The work is dedicated to the memory of the late, great physicist Neil Ashcroft, and it both supports and expands upon his theoretical predictions.

Before Ashcroft and Jeffrey Neaton's groundbreaking study two decades ago, it was believed that materials always turned metallic at high pressure—like the metallic hydrogen assumed to make up Jupiter's core. However, they discovered that some materials, like sodium, can actually turn into insulators or semiconductors when squeezed. They postulated that, at tremendous pressure, the supposedly passive core electrons of sodium would interact with one another and the surrounding valence electrons.

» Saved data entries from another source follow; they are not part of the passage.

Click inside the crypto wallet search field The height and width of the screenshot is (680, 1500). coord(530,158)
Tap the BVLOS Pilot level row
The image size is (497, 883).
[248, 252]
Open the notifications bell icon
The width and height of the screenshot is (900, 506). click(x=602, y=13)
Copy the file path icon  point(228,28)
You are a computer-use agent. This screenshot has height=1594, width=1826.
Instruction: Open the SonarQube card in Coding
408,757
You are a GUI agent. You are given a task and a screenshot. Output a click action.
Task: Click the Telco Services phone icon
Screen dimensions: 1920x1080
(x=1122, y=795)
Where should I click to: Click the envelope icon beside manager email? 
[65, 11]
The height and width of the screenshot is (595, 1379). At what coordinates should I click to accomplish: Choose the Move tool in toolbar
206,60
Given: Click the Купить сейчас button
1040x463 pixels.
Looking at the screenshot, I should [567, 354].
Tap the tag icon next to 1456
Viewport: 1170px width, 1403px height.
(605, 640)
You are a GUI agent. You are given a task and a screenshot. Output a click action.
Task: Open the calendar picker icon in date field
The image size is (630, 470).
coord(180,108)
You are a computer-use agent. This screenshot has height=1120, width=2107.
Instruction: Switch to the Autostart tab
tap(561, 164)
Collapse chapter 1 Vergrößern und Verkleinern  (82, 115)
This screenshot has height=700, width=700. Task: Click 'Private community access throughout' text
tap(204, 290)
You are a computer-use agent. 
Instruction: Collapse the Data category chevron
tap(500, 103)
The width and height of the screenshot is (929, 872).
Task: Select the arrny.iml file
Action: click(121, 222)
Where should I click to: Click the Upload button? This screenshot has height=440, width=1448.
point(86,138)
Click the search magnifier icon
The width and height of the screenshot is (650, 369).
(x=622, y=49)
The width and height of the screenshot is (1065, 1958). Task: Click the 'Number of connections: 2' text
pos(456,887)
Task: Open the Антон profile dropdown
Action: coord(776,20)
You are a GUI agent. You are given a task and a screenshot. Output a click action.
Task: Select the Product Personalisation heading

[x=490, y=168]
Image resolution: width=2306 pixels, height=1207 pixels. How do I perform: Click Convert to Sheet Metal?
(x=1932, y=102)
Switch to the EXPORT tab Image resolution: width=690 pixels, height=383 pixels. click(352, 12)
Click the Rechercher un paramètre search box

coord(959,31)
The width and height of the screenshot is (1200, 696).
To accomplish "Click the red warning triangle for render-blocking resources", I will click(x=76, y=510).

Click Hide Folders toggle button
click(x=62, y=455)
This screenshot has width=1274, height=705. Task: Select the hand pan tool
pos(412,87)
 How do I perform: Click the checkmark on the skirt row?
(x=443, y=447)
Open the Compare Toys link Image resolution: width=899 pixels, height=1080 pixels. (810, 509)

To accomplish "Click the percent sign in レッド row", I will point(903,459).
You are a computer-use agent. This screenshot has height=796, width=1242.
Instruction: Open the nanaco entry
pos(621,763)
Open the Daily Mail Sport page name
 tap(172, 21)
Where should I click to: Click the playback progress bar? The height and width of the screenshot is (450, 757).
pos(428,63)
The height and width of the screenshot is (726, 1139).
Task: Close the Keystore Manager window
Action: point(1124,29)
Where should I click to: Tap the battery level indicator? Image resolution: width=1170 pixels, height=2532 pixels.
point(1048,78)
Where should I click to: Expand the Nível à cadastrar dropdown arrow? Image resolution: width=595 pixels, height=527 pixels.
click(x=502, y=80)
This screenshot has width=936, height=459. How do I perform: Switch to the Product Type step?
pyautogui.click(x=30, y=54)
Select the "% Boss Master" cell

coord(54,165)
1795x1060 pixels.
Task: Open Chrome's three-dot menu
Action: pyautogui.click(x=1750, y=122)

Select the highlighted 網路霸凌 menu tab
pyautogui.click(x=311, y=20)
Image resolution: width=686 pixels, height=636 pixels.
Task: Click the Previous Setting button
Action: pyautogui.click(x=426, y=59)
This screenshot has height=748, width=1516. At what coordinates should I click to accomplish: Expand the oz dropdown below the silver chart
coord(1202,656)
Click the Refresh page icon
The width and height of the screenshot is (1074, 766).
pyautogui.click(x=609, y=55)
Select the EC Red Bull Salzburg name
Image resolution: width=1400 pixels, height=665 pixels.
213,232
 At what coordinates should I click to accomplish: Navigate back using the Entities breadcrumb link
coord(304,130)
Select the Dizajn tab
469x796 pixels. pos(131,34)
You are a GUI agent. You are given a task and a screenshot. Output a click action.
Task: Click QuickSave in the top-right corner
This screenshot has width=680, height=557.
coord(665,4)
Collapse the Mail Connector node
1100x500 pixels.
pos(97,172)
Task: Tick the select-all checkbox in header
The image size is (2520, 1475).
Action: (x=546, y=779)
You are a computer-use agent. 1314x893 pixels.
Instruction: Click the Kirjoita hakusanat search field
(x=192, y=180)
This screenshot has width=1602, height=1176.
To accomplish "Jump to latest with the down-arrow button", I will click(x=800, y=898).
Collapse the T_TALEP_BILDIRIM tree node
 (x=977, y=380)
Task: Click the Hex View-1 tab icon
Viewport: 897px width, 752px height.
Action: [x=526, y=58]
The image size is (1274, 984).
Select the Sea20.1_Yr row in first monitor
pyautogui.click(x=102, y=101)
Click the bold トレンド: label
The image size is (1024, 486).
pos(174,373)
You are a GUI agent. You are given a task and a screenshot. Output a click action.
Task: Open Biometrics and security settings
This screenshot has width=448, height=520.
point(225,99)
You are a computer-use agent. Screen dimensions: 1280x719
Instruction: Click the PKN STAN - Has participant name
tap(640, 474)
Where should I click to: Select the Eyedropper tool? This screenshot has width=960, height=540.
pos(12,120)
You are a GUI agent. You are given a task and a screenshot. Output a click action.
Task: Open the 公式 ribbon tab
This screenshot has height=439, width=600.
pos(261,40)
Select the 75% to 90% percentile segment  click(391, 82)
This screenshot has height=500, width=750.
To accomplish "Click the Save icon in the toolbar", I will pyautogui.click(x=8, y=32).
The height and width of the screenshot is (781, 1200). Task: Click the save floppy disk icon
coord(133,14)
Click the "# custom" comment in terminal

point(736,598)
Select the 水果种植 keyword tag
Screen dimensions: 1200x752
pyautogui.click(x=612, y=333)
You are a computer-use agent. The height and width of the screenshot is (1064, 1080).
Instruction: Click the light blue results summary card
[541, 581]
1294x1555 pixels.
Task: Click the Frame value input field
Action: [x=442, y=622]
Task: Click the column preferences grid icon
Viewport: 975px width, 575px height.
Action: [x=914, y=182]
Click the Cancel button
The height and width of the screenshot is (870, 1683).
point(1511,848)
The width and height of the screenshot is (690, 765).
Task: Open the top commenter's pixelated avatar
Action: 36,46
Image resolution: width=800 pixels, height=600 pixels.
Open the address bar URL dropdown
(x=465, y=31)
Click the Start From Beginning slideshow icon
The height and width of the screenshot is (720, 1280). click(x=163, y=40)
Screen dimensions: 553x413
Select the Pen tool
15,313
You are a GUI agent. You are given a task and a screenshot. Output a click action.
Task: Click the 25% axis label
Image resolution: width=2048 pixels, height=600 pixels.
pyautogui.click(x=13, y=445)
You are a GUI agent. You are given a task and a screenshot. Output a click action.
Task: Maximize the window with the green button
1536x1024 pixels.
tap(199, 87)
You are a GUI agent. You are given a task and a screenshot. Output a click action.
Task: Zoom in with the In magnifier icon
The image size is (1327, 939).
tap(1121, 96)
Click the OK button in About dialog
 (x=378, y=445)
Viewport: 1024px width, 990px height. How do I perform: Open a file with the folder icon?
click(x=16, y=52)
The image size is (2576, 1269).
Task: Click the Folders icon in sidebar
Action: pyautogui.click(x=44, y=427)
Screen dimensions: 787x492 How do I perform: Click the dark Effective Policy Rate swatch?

"Our work now connects it with chemical concepts of bonding, going beyond the physics picture painted by Ashcroft and Neaton," says Stefano Racioppi, Ph.D., the main author of the UB-led study and postdoctoral researcher in the UB Department of Chemistry.

The researchers used supercomputers in UB's Center for Computational Research to do calculations on how electrons behave in sodium atoms under high pressure since it may be challenging to replicate the pressures seen below Earth's crust in a lab.

An electride state is created when the electrons are trapped in the spaces between the atoms. Because trapped electrons only let light to pass through, free-flowing electrons absorb and retransmit light, causing sodium to physically change from a shining metal to a transparent insulator.

Nevertheless, calculations made by the researchers revealed for the first time that chemical bonding can account for the development of the electride state.

Electrons in their respective atoms take up new orbitals due to the high pressure. Thereafter, these orbitals cross across to create chemical bonds, which result in localized charge concentrations in the interstitial spaces.

The new calculations revealed that the electrons are still a part of the surrounding atoms, contrary to the intuitive assumption put out by earlier research that suggested high pressure forced electrons out of atoms.

It dawned on us that there were more than only solitary electrons that had chosen to depart from the atoms. Rather, in a chemical link, the atoms share the electrons," claims Racioppi. "They're quite special."

Malcolm McMahon and Christian Storm of the University of Edinburgh's School of Physics and Astronomy and Center for Science in Extreme Conditions are among the other contributors.

The institution for Matter under Atomic Pressure, a National Science Foundation institution directed by the University of Rochester that investigates how pressure within stars and planets may reorganize the atomic structure of materials, provided support for this work.

"Obviously it is difficult to conduct experiments that replicate, say, the conditions within the deep atmospheric layers of Jupiter," says Zurek, "but we can use calculations, and in some cases, high-tech lasers, to simulate these kinds of conditions."